OPINION:
There is a certain ghastly appeal to the time loop, a fantasy of the silver screen in which a protagonist is forced to relive a dreadful event over and over again. It’s amusing to watch Bill Murray’s character relive his Punxsutawney daytime nightmare in “Groundhog Day,” but jarring when, in his role, Tom Cruise awakens each day only to die in battle in “Edge of Tomorrow.” For retired Lt. Gen. Michael Flynn, a twist in the orderly flow of justice has locked him into a relentless legal confrontation for a crime that common sense says he didn’t commit. It’s real life, though, and it must end.
The former Trump national security adviser on Tuesday faces the full U.S. Court of Appeals for the District of Columbia Circuit, seeking dismissal of a criminal charge that has hounded him for more than three years: allegedly lying to the FBI about the contents of a 2016 phone conversation with Russian Ambassador Sergey Kislyak. Days, months and seasons have unfolded while he has defended his beleaguered reputation, along with a shocking string of revelations about the motivations of the Obama-era lieutenants behind his prosecution. Justice, and the Justice Department, says Mr. Flynn should never have been charged in the first place.
That conclusion has only been reinforced by former Deputy Attorney General Sally Yates’ testimony last week before the Senate Judiciary Committee. Asked by Chairman Lindsey Graham, a South Carolina Republican, whether FBI Director James Comey had gone “rogue” with his handling of the Flynn investigation, she responded, “You could use that term, yes.”
Even if Mr. Comey had indeed gone rogue, Ms. Yates maintained that Mr. Flynn’s communication with the Russian ambassador was ample cause for suspicion. “General Flynn had essentially neutered the U.S. government’s message of deterrence,” she told lawmakers. Sadly, it appears Team Obama was afraid to release its grip on governance, which the American people had voted to hand over to Team Trump.
There is no longer any question as to how high involvement in the Flynn case reached in the Obama White House. Declassified documents have placed both President Obama and Vice President Joe Biden in a Jan. 5, 2017, Oval Office meeting during which Mr. Comey briefed participants on details of FBI surveillance of the general.

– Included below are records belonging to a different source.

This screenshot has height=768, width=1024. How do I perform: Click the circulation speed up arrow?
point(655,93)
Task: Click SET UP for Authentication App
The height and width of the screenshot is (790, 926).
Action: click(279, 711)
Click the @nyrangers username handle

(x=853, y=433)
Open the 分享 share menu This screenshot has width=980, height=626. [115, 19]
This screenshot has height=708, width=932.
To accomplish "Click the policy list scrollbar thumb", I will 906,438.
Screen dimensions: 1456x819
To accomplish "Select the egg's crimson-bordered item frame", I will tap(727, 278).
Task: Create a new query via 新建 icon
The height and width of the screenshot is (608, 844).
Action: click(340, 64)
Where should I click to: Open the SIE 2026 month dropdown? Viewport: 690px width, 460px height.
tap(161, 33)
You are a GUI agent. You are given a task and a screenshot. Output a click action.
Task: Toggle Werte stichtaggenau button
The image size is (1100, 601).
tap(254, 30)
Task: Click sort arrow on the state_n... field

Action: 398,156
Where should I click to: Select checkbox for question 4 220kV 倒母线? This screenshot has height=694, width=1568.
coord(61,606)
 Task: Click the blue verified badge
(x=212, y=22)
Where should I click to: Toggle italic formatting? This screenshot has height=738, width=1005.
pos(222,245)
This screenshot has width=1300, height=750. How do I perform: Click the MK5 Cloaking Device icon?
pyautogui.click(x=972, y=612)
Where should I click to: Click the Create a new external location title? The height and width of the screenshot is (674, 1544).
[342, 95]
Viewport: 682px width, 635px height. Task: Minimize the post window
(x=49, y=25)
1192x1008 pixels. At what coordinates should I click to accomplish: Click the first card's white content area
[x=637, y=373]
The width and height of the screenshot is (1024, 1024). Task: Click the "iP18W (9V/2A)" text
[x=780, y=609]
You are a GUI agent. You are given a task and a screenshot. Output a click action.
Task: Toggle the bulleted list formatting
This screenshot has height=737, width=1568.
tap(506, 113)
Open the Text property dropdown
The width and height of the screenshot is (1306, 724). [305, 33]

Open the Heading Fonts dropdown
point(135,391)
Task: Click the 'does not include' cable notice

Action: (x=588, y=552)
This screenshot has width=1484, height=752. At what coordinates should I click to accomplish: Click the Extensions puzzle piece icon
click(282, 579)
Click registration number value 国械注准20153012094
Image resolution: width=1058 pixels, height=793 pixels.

To hear Ms. Yates tell it, Messrs. Obama and Biden expressed no bias for or against the incoming national security adviser. Mr. Graham, though, disagreed, pointing to a contemporaneous record from the meeting noting that it was Mr. Biden, now the Democratic Party’s candidate for president, who voiced the idea of charging Mr. Flynn with violating the Logan Act, an obscure law prohibiting unauthorized U.S. citizens from negotiating with foreign governments.
As it turned out, Justice Department careerists chose to charge him with lying, overriding the opinion of FBI agents who found no lack of candor when questioning the general about his Russia contact. It has been said that a good prosecutor can indict a ham sandwich. A cunning prosecutor would be more accurate, like those who ganged up on Mr. Flynn; a good one wouldn’t lower himself.
It didn’t take long for the outgoing Obama administration to entangle their incoming nemeses in a world of trouble. Repairing the damage remains incomplete. The Justice Department inspector general concluded in its 2019 report that there was no collusion between Donald Trump’s 2016 campaign and Russia to influence the presidential election. Accordingly, U.S. Attorney General William Barr ordered an investigation into the roots of “Crossfire Hurricane,” the FBI probe that included the Flynn case.
Over the intervening years, Mr. Flynn has been told to plead guilty and go quietly to jail and has been called a traitor by his judge. Fighting back from the brink of ignominy with the help of his patriotic attorney, Sidney Powell, he has watched the case against him crumble under the slow but relentless advance of fact.
Finally, Mr. Barr sought to dismiss the charges against the former general, only to encounter a rebellion within the ranks of the Obama Justice holdovers, followed by presiding Judge Emmet Sullivan’s unprecedented refusal to gavel the case to a close. The U.S. Appeals Court should do it for him.
Americans are waiting for a final resolution that frees Mr. Flynn, a long-suffering public servant. An endless cycle of prosecution is itself a form of punishment. It should never have happened.